There’s very little plot to the film. Charlie Brown’s new neighbor, the otherwise un-named Little Red-Haired Girl, has just moved in across the street. Although he’s smitten with her, Charlie Brown lacks the drive to actually talk to her, certain that his attempts will just end in failure like all the rest of his endeavors. His biggest supporter is his faithful dog Snoopy, who has his own related side-story in the form of a series of fantasy adventures as a World War I flying ace trying to save his beloved from the clutches of the infamous Red Baron.
If there’s anything working against the film, it’s its lack of structure and movement. Things just seem to happen with little connection to everything else, and the entirety of the film feels less like a story and more like a “Peanuts greatest hits.” Nary a scene goes by without some call-back to Peanuts mythology, such as Lucy’s psychiatry booth or Snoopy’s attempts at writing a novel (which always begins with “It was a dark and stormy night.”). The film even opens with the Peanuts gang ice-skating to jazzy Vince Guaraldi tunes like in A Charlie Brown Christmas.

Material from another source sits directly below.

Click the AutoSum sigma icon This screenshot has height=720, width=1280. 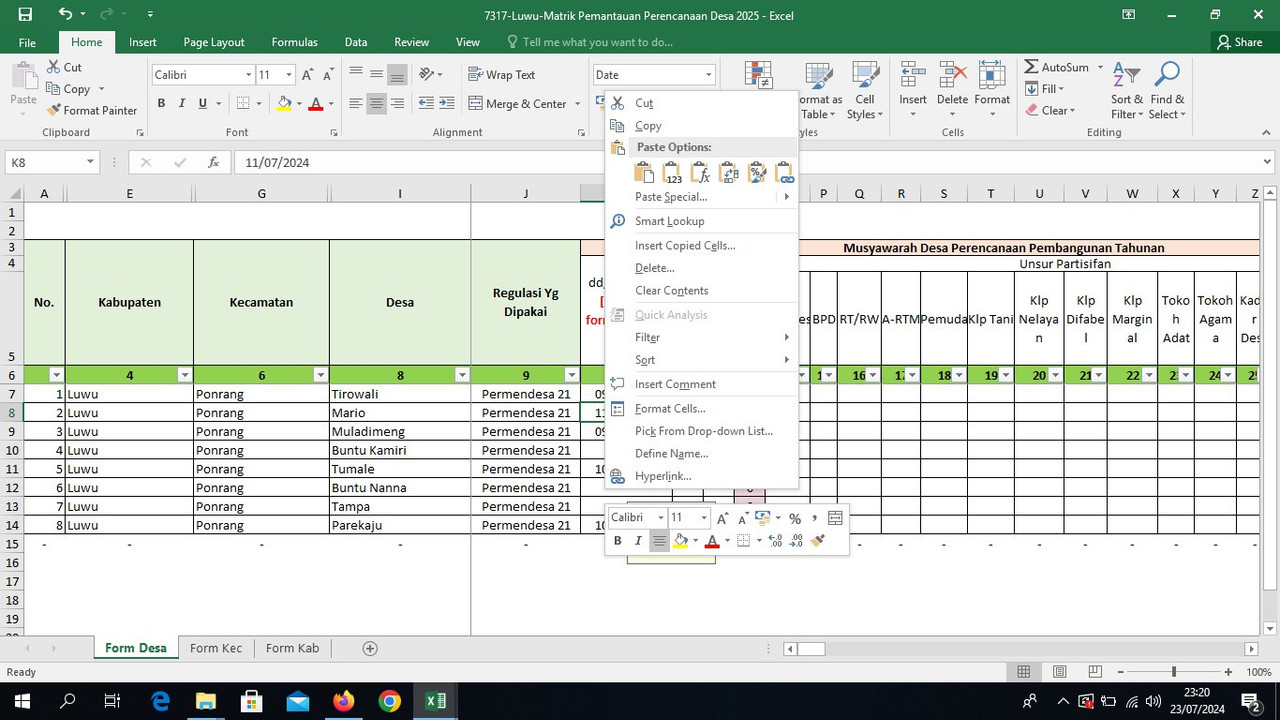[x=1031, y=67]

However, at the same time, that lack of form is also part of the film’s inherent and accessible charm. We’re being privy to the daily lives of the characters, seeing them interact organically with each other and their surroundings (aside from Snoopy’s fantasies, that is). There is little guile and no artifice here. The film is always refreshingly itself, and it always stays close to the strip’s rough-hewn but loving nature. The screenplay itself was even co-written by Schulz’s son and grandson.

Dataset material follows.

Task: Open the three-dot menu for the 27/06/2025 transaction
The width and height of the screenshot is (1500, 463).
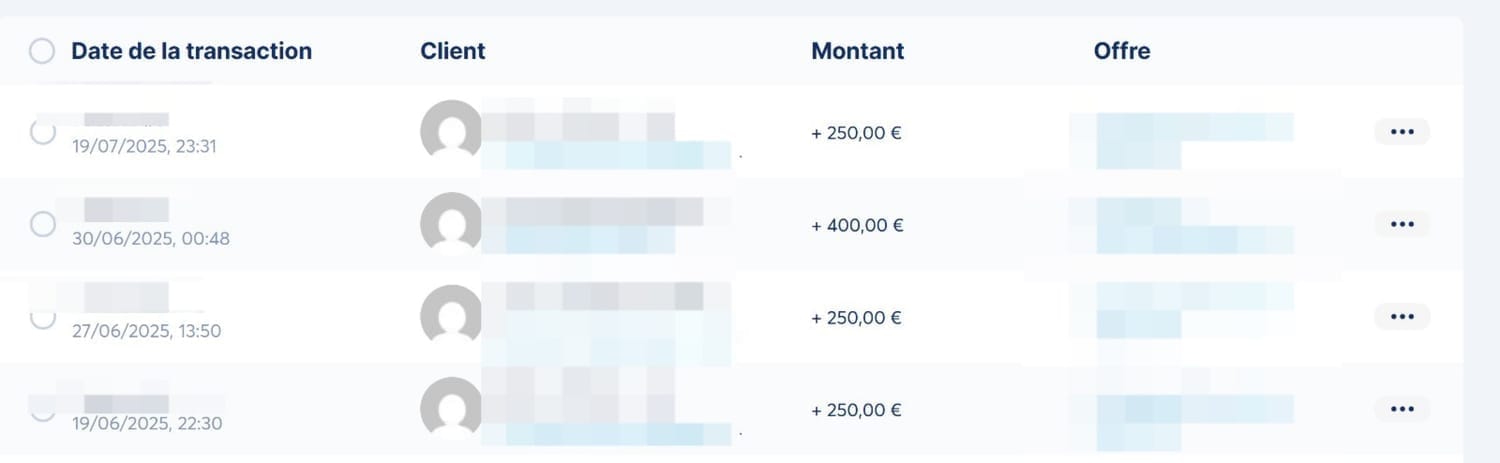Action: pyautogui.click(x=1402, y=317)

The Peanuts Movie doesn’t rely on nostalgia as much as it owns the sentiment attached to it. Anyone who grew up with the Peanuts will find much to love here, as will anyone who’s new to the franchise.. The characters are still voiced by children, albeit this time by professional actors. Snoopy still speaks in chirps and yips thanks to archival recordings of Bill Melendez. The animation by Blue Sky Studios smooths out the characters a little, but it still has the same old-fashioned feel of the animated specials. The characters haven’t been reimagined or updated, but they never needed to be. In fact, the only big indication that the film is a product of 2015 is a cute but innocuous Meghan Trainor song inserted into the Winter Dance scenes.
What truly makes this film loyal to the Peanuts comic, however, is its heart. This a story celebrating how even the most unlikely of people rise to the challenges life has to offer. There is no hero’s journey or epic quest about it, though. It’s demonstrated through simple acts of kindness and sincerity that end up rippling through the lives of those around us. It’s about community and connectivity in the most natural, unadorned sense of the words. No cynicism here, no sarcasm, and no winking at the audience.
And that’s all for the better. It’s been 35 years since the Peanuts gang has been featured on the big screen, but they haven’t lost a single bit of their charm in the decades in-between. You’ve made a great film, Charlie Brown.